More specifically, having regard to FIG. 2, the present cleaning assembly 10 may comprise at least one pump 12 and a fluid flow control port 14, each configured to receive pressurized fluid from the annulus A. As above, at least a first portion of the fluid injected into the annulus A may become a “power” fluid stream (arrows P) for operating the pump 12, while another portion of the injected fluid may become a “cleaning” fluid stream (arrows C) jetted downhole for lifting sand and debris from the isolated portion of the wellbore being cleaned below the assembly 10.

In one embodiment, the present cleaning assembly 10 may include an elongate ‘tailpipe’ tubing string 16. Tubing string 16, at its uphole end, may be in fluid communication with the downhole end of the pump 12 (via any appropriate connections, e.g. threaded connections). At its downhole (open) end, downhole tubing string 16 may extend into the sealed annulus of the wellbore being cleaned. In some embodiments, the tailpipe string 16 may extend from the assembly 10 to extend into the lateral section L of the wellbore. In some embodiments, the tailpipe tubing string 16 may extend from the assembly 10 until its downhole end lands at or near the toe T section of the wellbore. It would be understood that the length of the tailpipe string 16 may be increased or decreased in order to optimize cleaning of the wellbore.

In one embodiment, the present cleaning assembly 10 may also comprise a return tubing string 18. At its downhole end, return tubing string 18 may be in fluid communication with the uphole end of the pump 12, while its uphole end may be in fluid communication with the return fluid system at the surface. Each uphole and downhole end of the return tubing string 18 may comprise any appropriate attachment means, e.g. threaded connections.

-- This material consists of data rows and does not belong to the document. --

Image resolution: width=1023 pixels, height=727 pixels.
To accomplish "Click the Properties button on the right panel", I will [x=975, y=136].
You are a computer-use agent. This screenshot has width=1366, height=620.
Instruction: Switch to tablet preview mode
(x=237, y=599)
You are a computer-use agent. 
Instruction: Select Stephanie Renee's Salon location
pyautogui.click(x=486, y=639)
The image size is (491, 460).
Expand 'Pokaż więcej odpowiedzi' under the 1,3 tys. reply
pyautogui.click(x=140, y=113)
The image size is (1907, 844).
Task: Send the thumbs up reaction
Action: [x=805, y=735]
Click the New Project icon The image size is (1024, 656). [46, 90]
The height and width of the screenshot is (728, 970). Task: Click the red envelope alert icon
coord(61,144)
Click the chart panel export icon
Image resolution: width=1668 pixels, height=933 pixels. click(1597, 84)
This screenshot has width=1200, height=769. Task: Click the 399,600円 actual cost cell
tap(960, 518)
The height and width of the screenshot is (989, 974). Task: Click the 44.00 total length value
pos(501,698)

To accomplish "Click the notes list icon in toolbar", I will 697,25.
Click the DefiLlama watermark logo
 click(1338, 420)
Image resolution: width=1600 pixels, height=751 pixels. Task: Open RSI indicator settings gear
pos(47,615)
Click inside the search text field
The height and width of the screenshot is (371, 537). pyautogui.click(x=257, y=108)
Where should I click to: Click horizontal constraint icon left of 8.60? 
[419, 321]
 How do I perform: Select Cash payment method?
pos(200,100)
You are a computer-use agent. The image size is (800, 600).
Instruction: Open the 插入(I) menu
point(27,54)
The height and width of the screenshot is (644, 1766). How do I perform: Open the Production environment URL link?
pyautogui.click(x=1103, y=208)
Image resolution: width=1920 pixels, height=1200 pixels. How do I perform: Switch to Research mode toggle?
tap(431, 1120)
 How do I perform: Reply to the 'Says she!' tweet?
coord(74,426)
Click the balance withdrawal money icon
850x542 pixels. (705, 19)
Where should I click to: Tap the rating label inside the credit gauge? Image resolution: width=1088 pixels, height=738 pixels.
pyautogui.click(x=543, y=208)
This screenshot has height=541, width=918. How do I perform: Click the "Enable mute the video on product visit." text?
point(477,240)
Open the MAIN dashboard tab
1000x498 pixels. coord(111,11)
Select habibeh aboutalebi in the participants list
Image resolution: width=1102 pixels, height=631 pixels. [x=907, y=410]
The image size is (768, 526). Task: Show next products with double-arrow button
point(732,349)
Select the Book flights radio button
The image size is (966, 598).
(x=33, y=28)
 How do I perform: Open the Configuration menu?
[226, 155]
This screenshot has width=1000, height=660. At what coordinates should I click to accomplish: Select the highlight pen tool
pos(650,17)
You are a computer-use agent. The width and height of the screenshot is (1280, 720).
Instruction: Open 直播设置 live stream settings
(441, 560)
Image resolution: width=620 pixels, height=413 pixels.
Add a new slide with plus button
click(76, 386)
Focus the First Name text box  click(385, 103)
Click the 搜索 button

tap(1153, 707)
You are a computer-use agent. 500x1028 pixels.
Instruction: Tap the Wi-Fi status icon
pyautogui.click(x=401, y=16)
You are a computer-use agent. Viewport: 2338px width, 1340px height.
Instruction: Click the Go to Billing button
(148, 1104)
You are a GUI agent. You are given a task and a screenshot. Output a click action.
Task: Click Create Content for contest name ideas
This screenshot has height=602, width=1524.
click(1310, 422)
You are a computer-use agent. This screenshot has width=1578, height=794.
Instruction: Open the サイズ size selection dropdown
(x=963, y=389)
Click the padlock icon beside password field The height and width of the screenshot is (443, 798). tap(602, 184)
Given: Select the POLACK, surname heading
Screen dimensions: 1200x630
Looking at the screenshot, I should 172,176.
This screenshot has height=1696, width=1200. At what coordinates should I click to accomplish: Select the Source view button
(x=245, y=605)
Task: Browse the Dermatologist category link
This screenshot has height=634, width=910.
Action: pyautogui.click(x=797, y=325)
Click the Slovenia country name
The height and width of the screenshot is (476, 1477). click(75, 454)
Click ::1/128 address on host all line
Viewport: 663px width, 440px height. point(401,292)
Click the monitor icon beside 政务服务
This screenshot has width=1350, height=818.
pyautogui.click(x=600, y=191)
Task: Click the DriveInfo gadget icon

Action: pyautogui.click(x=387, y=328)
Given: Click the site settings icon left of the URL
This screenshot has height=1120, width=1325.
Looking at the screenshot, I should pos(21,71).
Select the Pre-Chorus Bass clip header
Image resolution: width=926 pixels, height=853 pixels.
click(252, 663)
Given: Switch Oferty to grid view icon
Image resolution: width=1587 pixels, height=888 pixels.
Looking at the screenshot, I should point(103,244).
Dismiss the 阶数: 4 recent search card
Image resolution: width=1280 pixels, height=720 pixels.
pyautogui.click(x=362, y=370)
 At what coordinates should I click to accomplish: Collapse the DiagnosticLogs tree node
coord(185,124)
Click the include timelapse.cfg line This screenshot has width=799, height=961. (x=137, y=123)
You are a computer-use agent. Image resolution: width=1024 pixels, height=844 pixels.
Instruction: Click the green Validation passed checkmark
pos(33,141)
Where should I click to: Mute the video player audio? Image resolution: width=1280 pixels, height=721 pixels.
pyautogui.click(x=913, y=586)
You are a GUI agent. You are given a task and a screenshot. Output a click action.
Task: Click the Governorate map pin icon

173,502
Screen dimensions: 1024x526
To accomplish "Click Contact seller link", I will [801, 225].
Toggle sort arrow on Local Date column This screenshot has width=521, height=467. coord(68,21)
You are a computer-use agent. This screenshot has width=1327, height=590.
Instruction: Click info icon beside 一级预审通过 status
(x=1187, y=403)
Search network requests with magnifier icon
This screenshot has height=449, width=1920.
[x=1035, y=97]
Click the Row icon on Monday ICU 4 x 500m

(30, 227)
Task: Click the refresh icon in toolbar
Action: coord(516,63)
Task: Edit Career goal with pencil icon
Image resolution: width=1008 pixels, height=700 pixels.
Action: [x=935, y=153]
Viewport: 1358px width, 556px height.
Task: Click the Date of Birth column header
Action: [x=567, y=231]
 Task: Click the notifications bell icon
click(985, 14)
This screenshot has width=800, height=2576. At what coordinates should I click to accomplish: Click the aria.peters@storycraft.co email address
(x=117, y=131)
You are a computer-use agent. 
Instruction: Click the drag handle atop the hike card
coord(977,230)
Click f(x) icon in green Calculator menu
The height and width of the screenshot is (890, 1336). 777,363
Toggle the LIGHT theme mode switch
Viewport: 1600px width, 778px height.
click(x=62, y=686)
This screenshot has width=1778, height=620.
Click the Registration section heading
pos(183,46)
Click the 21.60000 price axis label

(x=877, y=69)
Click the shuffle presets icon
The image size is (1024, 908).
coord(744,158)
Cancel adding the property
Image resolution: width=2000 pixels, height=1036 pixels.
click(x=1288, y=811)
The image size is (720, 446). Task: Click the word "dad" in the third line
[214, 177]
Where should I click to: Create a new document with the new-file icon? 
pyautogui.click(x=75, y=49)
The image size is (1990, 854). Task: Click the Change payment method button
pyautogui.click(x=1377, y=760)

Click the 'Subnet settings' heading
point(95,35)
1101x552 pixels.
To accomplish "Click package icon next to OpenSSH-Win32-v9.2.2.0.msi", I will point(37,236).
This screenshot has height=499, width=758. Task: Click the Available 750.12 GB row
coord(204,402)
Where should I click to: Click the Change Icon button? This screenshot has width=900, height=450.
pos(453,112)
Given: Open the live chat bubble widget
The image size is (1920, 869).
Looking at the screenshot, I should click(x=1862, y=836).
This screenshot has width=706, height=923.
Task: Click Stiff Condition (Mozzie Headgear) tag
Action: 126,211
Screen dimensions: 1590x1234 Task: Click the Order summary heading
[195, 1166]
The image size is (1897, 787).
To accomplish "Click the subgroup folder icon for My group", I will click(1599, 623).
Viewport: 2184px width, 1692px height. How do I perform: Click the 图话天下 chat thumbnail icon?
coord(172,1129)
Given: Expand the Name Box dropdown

As shown in FIG. 2, tailpipe string 16 forms a fluid pathway for receiving a return fluid stream R comprising at least the injected cleaning fluid C and any debris D from the wellbore entrained therein, and for transporting same to the assembly 10. One advantage of the single tubing string 16 used in the present assembly 10, along with injecting cleaning fluids directly into the annulus of the wellbore being cleaned, is that the present assembly 10 enables a relatively unrestricted flow path for the debris D being removed from the wellbore, while overcoming any potentially negative impact of the relatively large flow area upon downhole fluid velocities and bottomhole pressures.

Return tubing string 18 provides a fluid pathway for receiving the return fluid stream, mixed at the assembly 10 with the power fluid stream, and for transporting same from the assembly 10 to the surface. As such, fluids and debris returning from the cleaned wellbore combines with power fluid passing through the pump 12 and returns to the surface via tubing string 18. It would be appreciated that the size and length of tubing string 16,18 may be configured to optimize fluid velocities and cleaning of the wellbore, and in particular to optimize fluid flow from the wellbore below the assembly 10. It is an advantage of the present system is that any standard size tubing strings 16,18 may be used, further optimizing the present system and enabling easy insertion of the assembly 10 downhole.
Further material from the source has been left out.